August 18, 2004 1:03 PM   Subscribe

California bill to ease "move aways" by custodial parents pulled. Until a recent CA Supreme Court decision, it was easy for custodial parents to move themselves and their children far from their ex-spouse. The Court reversed the old rule and held that the move could be blocked if the non-custodial parent could show that it would interfere with his/her relationship with the kids. Legislation to reimpose the old permissive standard passed through the State Senate, but has now been pulled off the legislative calendar after an outcry by father's rights groups.
posted by MattD (17 comments total)
 
It's a bad law because it's such a blanket. Some parents and children need to be able to move away; some should not. That's why we have judges.
posted by eustacescrubb at 1:48 PM on August 18, 2004


the move could be blocked if the non-custodial parent could show that it would interfere with his/her relationship with the kids

eustace, Im sure during this hearing the custodial parent could also make his/her case as to why the move is necessary.... and justice prevails!
posted by Satapher at 3:29 PM on August 18, 2004


This Is Good. It increases equality.
posted by five fresh fish at 3:34 PM on August 18, 2004


My point, Satapher, is that the law would have kept judges from making case-by-case decisions, which is Bad, whereas right now, judges can do that, which is Good, because everyone's case is unique.
posted by eustacescrubb at 4:27 PM on August 18, 2004


This Is Good. It increases equality.

This is excellent. It protects the relationships between non-custodial parents and their children, which is far more important than any other consideration.
posted by Dreama at 5:01 PM on August 18, 2004


It protects the relationships between non-custodial parents and their children, which is far more important than any other consideration.

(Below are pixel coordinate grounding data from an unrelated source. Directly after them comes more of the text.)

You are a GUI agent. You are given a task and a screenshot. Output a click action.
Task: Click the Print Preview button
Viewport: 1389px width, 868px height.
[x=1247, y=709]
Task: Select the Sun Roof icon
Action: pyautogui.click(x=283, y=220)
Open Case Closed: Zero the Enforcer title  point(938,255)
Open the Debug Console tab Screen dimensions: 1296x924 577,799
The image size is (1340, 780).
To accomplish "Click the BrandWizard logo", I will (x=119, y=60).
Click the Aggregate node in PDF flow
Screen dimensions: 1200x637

???? More important than the custodial parent's ability to make a great deal more at a better job, thereby improving the quality of life for the child? (as a for instance.) Sorry, I think blanket statements such as that are the danger from all angles. Each case is unique. The common element is that generalizations are the enemy of justice ... and any real concern for the child's well being.
posted by Wulfgar! at 5:09 PM on August 18, 2004


It seems to me that any law or court decision that keeps an adult who has not broken any laws from living and working where they see fit is wrong. I could see this being a used as a tool of manipulation by evil ex's quite often. Plus, no court has a magic crystal ball that can accurately foresee what the long-term outcome of a move will be for a child.

If my father had been able to keep my mother from moving across the continent when I was a young child, I would have grown up in a culturally-backward area with poor public education and bad job opportunities. I look at my cousins and see how crappy my life could have been if my mother had been forced to stay. I doubt the local courts would have seen the move as necessary. It would have been a violation of her rights.

A non-custodial spouse can either move to be closer to the child or go to court to gain full or part-time custody.
posted by D.C. at 5:11 PM on August 18, 2004


Hell, might as well stay married.
posted by jfuller at 5:25 PM on August 18, 2004


I'd like the naysayers to explain how they would solve the situation in which a custodial parent overturns the court's decision that the parents should share the children by arbitrarily moving the child out of visiting range of the non-custodial parent.
posted by five fresh fish at 5:43 PM on August 18, 2004


D.C., did you read the article and not understand it, or did you just decide to comment without reading the article? No one said that the non-custodial parent should be able to veto relocations by the custodial parent. They are just saying that if the two parents disagree, the court should be able to involve itself in the case, and take into account the best interests of the child.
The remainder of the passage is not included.